# Colorado Front Range Area Dry Camping Help! Please!



## 4Griffins

I was not expecting to be able to get out and go camping this weekend....turns out I can.

Obviously it's too late to think about reserving a spot somewhere.

Would any of you dry campers be willing to help me with some suggestions on somewhere we could dry camp - or dispersed camping? Whithin 2 - 3 hours driving max. ????

PM me if you wouldn't mind.

Thanks!!!

Rig in my sig...


----------



## ColoradoChip

I sent you a PM. We're going to a National FS site that had no hookups. They have some sites available still on a first come first served basis.


----------



## 2500Ram

Just so everyone knows hunting season starts this weekend. It's archery season for Deer and Elk. I wouldn't go tromping through the forest with kids in tow without making alot of noise.

I'll be around the Grand lake area dry camping / hunting.


----------



## 4Griffins

2500Ram said:


> Just so everyone knows hunting season starts this weekend. It's archery season for Deer and Elk. I wouldn't go tromping through the forest with kids in tow without making alot of noise.
> 
> I'll be around the Grand lake area dry camping / hunting.


Good point....thanks for sharing that information!

I think we are going to make it up to West Chicago Creek and cross our fingers that we can get a spot...


----------



## Carey

If you have no luck finding a spot, try Clear Creek Resevoir. Its just south of the town Granite, Co on Hwy 24. This is about directly in the middle between Leadville, and Buena Vista. There would be a spot there for you.. It might not be on the creek, but will be close. This is at the foot of the Collegate Range and is one of our Favs.

Its about 2 and 1/2 hours from Denver.

You can drive a suv or pick up on up to Vicksville and Winfield. Its an old mining town from the 1800's.
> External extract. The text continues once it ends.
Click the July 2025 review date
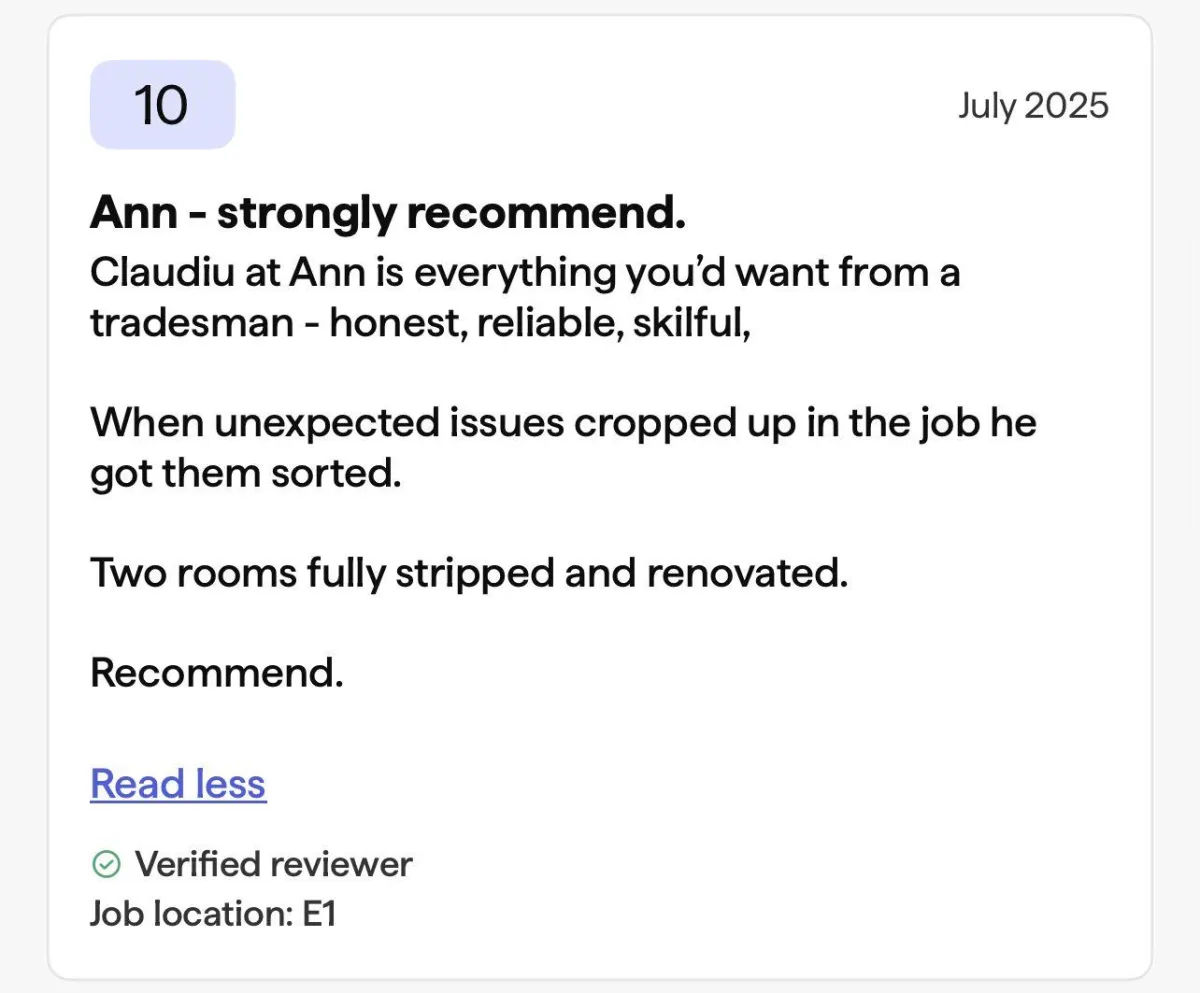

The old town sits at about 10000 feet..

The lake is always full of pan size brookies and rainbows and its real common to catch cut throat trout there.. That is the best trout with its reddish pink meat... Good Stuff!

The camping area is just west of the lake in a valley/draw. Once you pass Granite, be looking for a road to the west off of hwy 24. It is marked with a sign Clear Creek Resevoir.

The altitude is about 8-8500, so bring jackets.. This time of the year the lows are in the 30's at night..

This is a great quiet place to camp on a busy holiday weekend.

Carey

ps.. If you enjoy panning for gold, this is one of the best rivers in the state to find small nuggies, and large flakes.. I always spend several hours a day panning on Clear Creek. The Creek runs into the west side of the lake... The road to Winfield runs parralel with the river, so there are many panning spots. You can find many black sand bars all the way to Winfield.. This is where the gold is at.


----------



## 4Griffins

Colorado~DirtBikers said:


> If you have no luck finding a spot, try Clear Creek Resevoir. Its just south of the town Granite, Co on Hwy 24. This is about directly in the middle between Leadville, and Buena Vista. There would be a spot there for you.. It might not be on the creek, but will be close. This is at the foot of the Collegate Range and is one of our Favs.
> 
> Its about 2 and 1/2 hours from Denver.
> 
> You can drive a suv or pick up on up to Vicksville and Winfield. Its an old mining town from the 1800's. The old town sits at about 10000 feet..
> 
> The lake is always full of pan size brookies and rainbows and its real common to catch cut throat trout there.. That is the best trout with its reddish pink meat... Good Stuff!
> 
> The camping area is just west of the lake in a valley/draw. Once you pass Granite, be looking for a road to the west off of hwy 24. It is marked with a sign Clear Creek Resevoir.
> 
> The altitude is about 8-8500, so bring jackets.. This time of the year the lows are in the 30's at night..
> 
> This is a great quiet place to camp on a busy holiday weekend.
> 
> Carey
> 
> ps.. If you enjoy panning for gold, this is one of the best rivers in the state to find small nuggies, and large flakes.. I always spend several hours a day panning on Clear Creek. The Creek runs into the west side of the lake... The road to Winfield runs parralel with the river, so there are many panning spots. You can find many black sand bars all the way to Winfield.. This is where the gold is at.


Thanks Carey!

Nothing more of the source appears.